Prolonged exposure can cause dizziness, headache, fatigue, nausea, and shortness of breath, among other signs and symptoms. Even when a climber isn’t feeling particularly sick, most mountaineers need to stop for a few breaths after every single step while climbing on the highest slopes of Everest.”
Climbers didn’t use oxygen at all on the first expeditions, but today they “have access to improved mask designs and regulators,” says Pilson. “But, even then, climbers still have issues with oxygen masks and regulators freezing, which makes climbing at high elevations risky business.”
Pilson adds: “The other major physical challenge to climbing Everest is the sheer amount of time that it takes to summit the mountain. Most climbers spend months on the mountain setting up intermediary campsites along their route.”
Developing specialist clothing and equipment
It’s said that when the Irish playwright George Bernard Shaw saw a photo of the 1921 reconnaissance expedition, dressed in their simple clothing of wool, cotton and silk, he described them as looking like a “Connemara picnic surprised by a snowstorm.”
Says Storti, “The climbing equipment was very primitive, the clothes also. The boots were cloth and not leather. And so if storms came up — the main risk on Everest is the weather not the terrain, except from the north — they risk serious frostbite.”
Pilson says that there been a number of major technological developments in equipment between the 1920s and now, primarily in climbing clothing and equipment. “Modern advancements in fabric design and synthetic insulation have really changed the game in mountaineering. Waterproof-breathable fabrics that we take for granted today, like Gore-Tex, were truly revolutionary when they first hit the market in the late 1960s.”
As for equipment, “Mallory and his fellow climbers used hemp ropes, hobnail boots, wooden ice axes, and metal pitons to climb,” says Pilson. “These were cutting-edge pieces of equipment in the 1920s, but they can’t perform as well as the nylon ropes, crampons, and metal ice axes that we use today.”
Everest in the 21st century
While the expedition of 1921 didn’t attempt a summit, it certainly paved the way for the first successful ascent in 1953, led by Tenzing Norgay and Edmund Hillary — and for many more that followed.
“Everest is now one of the most popular big mountains to climb in the world and, with that, comes an influx of money and infrastructure in the region,” says Pilson.
“However, the popularity of Everest has its own challenges. Overcrowding on the South Col Route is a real issue, as are the large quantities of trash on the mountain.”

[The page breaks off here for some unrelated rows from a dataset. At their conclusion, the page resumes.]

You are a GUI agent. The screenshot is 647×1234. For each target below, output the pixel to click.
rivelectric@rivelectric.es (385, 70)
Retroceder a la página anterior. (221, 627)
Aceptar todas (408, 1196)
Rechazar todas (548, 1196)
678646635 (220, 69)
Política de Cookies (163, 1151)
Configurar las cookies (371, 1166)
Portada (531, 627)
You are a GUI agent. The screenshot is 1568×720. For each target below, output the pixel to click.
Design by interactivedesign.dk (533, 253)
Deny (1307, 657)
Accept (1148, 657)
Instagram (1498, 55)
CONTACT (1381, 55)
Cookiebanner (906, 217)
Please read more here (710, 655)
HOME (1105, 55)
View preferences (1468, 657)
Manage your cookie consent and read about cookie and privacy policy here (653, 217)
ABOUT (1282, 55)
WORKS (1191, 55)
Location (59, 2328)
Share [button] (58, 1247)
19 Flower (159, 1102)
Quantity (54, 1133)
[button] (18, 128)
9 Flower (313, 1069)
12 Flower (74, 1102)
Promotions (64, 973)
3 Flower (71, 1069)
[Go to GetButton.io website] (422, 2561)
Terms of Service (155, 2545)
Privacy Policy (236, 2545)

Too many people on Everest has , in the past, resulted in tragedy. On May 11, 1996, 12 people died after blizzards closed in on climbers some of whom had been delayed in their ascent by having to wait in line.

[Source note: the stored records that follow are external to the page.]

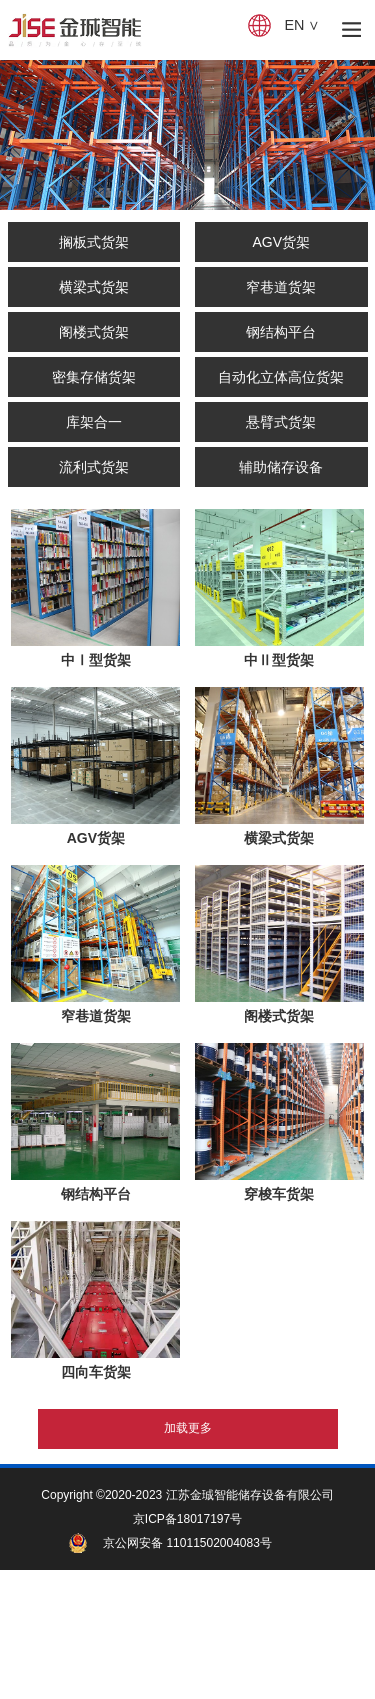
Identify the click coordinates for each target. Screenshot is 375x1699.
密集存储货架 (94, 377)
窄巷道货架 (281, 287)
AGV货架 (281, 242)
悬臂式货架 (281, 422)
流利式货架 (94, 467)
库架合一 (94, 422)
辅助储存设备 (281, 467)
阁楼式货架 (94, 332)
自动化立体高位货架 (281, 377)
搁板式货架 (94, 242)
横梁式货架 (94, 287)
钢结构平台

Close to 900 people reached the summit in 2019 ,a record year, but also one that saw 11 people die. That year also produced the memorable image of a long tailback of climbers waiting to ascend.
Climate change is also a worry. Says Pilson, “There are already concerns about how warming temperatures might destabilize the Khumbu Icefall even further, making it more dangerous to cross.”
Despite the hazards, Mount Everest’s fascination for climbers shows no sign of waning 100 years after that first expedition. Its deadly allure will no doubt inspire generations of adventurers to come.